How to make sure these common financial ‘pain points’ don’t imperil your plan.

An illustrative image of Christine Benz, director of personal finance and retirement planning of Morningstar.

Editor’s Note: A version of this article appeared on July 31, 2023.

My colleague Amy Arnott recently spilled her biggest financial mistakes, and I undertook a similar cathartic confessional. A unifying theme among our two lists was sins of omission: financial jobs that we had tarried on or skipped altogether because we were too busy doing other things, we perceived them as boring administrative work, or some combination of the two. Even cleaning out the refrigerator can become fascinating work if it saves you from hunting around for passwords and peering closely at your financial accounts.

My guess is that you’ve got one or two of those kinds of financial jobs on your to-do list, too. Here are some tasks that a) frequently fall by the wayside and b) don’t take a lot of time to rectify.

Pain Point 1: Contributing to an IRA

IRA issues appeared on both Amy’s and my lists. Amy copped to not getting around to making “backdoor” Roth IRA contributions, even though they’ve been an option since 2010. I have contributed to the backdoor Roth, but I noted that I had often rushed in our contributions before the tax-filing deadline. (I could have made contributions a full 16 months earlier and benefited from an extra 16 months’ worth of tax-free compounding.)

For higher-income savers with good-quality 401(k) plans, it’s easy to see why putting additional funds into an IRA might not seem like a must-do. Contribution limits are much lower for IRAs than 401(k)s, and higher-income people don’t qualify for a tax break on IRA contributions, so many people naturally prioritize maximizing their company retirement plan contributions instead. But consistent IRA contributions over a multiyear period can add up to a decent chunk of change: Making $7,000 annual contributions for 30 years and earning a 6% return would translate into an additional $550,000 in retirement.

Tips to get it done: To make hitting IRA contributions more doable and palatable from a budgetary standpoint, put them on autopilot, instructing your investment provider to deduct whatever amount you can swing from your checking account on a monthly basis. (You may have to revisit your contributions occasionally, as the contribution limits typically increase in line with inflation.) If deciding what types of investments to put inside your IRA is a sticking point (hello, analysis paralysis!), consider a target-date fund. Alternatively, you could think of your IRA as “a completer portfolio” to address holes in your 401(k) lineup. That’s how I’ve approached investing my own Roth IRA assets.
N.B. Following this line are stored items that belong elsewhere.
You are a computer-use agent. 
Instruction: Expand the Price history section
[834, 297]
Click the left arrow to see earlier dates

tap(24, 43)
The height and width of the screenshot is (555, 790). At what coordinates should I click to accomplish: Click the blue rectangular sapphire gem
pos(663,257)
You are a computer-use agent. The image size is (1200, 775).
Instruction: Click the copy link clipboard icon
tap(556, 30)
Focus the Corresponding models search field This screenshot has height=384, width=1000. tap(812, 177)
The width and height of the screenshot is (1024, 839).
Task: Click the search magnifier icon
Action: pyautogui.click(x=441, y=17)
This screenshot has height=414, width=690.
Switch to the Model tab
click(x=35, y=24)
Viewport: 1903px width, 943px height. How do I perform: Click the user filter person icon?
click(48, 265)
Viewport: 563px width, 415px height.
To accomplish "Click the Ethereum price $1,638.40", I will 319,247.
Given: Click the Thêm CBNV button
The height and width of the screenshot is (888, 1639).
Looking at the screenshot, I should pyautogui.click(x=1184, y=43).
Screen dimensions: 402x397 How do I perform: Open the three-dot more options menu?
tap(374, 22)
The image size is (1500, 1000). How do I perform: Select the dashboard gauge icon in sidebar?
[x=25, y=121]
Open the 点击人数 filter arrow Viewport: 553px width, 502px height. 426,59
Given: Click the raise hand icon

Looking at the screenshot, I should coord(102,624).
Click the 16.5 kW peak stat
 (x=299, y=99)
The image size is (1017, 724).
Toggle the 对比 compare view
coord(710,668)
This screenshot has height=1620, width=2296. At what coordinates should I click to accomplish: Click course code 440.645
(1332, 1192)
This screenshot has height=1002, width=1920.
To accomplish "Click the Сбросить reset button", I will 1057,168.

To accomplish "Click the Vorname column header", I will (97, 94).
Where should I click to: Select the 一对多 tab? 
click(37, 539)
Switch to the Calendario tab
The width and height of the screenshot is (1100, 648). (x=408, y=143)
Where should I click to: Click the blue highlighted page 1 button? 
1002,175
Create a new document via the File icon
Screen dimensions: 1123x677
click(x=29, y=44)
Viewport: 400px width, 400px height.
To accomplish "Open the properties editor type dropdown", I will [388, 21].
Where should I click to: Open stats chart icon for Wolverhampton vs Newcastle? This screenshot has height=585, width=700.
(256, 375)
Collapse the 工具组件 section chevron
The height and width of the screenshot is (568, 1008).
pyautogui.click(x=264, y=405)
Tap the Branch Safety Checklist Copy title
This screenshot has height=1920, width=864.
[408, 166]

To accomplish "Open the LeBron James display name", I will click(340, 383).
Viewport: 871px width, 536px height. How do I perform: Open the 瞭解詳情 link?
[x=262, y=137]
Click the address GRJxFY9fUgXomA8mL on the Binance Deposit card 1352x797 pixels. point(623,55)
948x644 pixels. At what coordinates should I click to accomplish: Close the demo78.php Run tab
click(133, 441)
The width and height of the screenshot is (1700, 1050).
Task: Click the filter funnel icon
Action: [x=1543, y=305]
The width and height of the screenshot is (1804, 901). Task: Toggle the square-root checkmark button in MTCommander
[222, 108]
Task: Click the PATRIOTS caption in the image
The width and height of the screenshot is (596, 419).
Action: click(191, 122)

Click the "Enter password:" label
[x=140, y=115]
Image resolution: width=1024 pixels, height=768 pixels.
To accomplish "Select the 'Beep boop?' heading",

Pain Point 2: Converting ‘Backdoor’ Contributions to Roth

This has been my major stumbling block in the realm of backdoor Roths: While I made our contributions by the deadline each year, I often dragged my feet to complete Step 2 of this two-part process—converting the contributions to Roth. If the conversion is done shortly after the contribution, the investments won’t likely rack up much in gains in the interim, and any taxes on conversion are also apt to be limited. (Backdoor contributors are putting in aftertax dollars, so contributions are excluded from conversion-related tax bills; any conversion-related taxes would owe to investment gains that occurred between the time the account was funded and when it is converted. And if you’ve made pretax contributions, those could affect your tax bill, too.) But if too much time elapses and you invested in something that has enjoyed nice gains since you bought it, you’ll owe ordinary income tax on that appreciation when you finally get around to converting.

Tips to get it done: One sticking point for many backdoor IRA contributors is knowing when to convert: Even tax experts were divided on whether it was OK to convert posthaste or whether it was wise to wait a few days or months after the contribution to convert to Roth. That confusion hasn’t fully abated, so it’s wise to wait at least a few days after the contribution to make a conversion. To make sure you don’t forget, schedule the conversion date on your calendar at the same time you make the contribution. You don’t need to block off a bunch of time; executing the conversion will likely be a matter of a few mouse clicks.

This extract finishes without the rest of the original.